İNSANLAR NEYİ BEKLİYOR?- ISABEL ALLENDE İLE RÖPORTAJ (Röportaj Çevirisi)

Editörün notu: Şilili yazar Isabel Allende bir diktatörlük yaşamış biri olarak demokrasinin ikinci kez çalınmasına seyirci kalmaya niyetli değil.

En son yayınlanan yaşam öyküsü, My Invented Country: A Nostalgic Journey through Chile’de kendi anavatanına ait anılarını, ülkenin tarihinden çıkarılacak dersleri, Şilili olmanın ve şu an Amerikalı olmanın kendi için ne anlama geldiğini anlatıyor.

═══

● Amaç 1
Aşağıdaki listede "with" dizesini içeren satırları sayın ve yalnızca sayıyı yazın.
● Amaç 2
Isabel Allende ile yapılan röportajı son cümlesinden itibaren sürdürün.

● Veri kümesi satırları
═══

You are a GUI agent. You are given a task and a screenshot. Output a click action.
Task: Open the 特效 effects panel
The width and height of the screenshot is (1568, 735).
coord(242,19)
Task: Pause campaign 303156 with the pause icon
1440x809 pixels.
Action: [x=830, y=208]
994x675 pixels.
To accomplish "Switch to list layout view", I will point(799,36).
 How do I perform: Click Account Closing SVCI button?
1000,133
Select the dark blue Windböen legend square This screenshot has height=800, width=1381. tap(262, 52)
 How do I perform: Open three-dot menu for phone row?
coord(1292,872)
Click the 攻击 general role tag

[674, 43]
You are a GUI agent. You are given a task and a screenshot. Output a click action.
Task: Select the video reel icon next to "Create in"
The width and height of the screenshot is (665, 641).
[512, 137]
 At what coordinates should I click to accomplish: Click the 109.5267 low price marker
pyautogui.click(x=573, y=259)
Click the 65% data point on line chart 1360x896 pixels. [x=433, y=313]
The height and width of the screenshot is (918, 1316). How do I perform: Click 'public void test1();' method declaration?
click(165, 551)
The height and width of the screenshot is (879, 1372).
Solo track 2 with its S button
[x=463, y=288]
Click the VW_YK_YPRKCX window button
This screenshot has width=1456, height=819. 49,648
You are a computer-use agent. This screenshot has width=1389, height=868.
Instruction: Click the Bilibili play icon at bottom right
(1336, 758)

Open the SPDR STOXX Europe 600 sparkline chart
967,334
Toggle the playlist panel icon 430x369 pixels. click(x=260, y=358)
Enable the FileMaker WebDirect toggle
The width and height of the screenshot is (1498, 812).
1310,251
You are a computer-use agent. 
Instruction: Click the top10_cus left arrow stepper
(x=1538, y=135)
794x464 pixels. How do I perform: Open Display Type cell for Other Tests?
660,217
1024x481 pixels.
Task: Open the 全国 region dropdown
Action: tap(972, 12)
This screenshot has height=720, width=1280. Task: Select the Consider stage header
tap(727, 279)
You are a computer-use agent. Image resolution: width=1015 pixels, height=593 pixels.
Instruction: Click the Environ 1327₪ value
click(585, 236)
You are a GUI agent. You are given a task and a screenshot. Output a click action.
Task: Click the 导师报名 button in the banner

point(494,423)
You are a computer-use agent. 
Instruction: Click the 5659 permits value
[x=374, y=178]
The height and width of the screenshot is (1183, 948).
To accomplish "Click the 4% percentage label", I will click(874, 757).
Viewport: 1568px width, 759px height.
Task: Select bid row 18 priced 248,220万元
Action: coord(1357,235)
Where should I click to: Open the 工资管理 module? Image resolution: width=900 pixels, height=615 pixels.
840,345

═══

● Beklenen yanıt 1
2

● Beklenen yanıt 2
Allende, San Francisco’da KALW-91.7 fm’den yayın yapan Working Assets Radio’nun Pazartesi’den Cuma’ya yayınlanan ve seyircilerin canlı yayına telefonla katıalabildikleri bir programda Laura Flanders’e bir röportaj verdi. Röportaj, 29 Mayıs 2003 tarihinde gerçekleşti.

LF: 11 Eylül 1973’de kuzeniniz Salvador Allende’yi deviren darbe ve aynı gün Amerika Birleşik Devletleri’nde yaşanan saldırılar. Yaklaşık 30 yıl arayla yaşanan bu iki 11 Eylül’ün hayatınızı bambaşka bir hale getirdiğini, ABD’deki saldırıların hem Şili hem de şimdi uzun yıllardır vatanınız olan bu ülke ile olan ilişkinizi değiştirdiğini söylüyorsunuz. Bu konuyu biraz açıklar mısınız?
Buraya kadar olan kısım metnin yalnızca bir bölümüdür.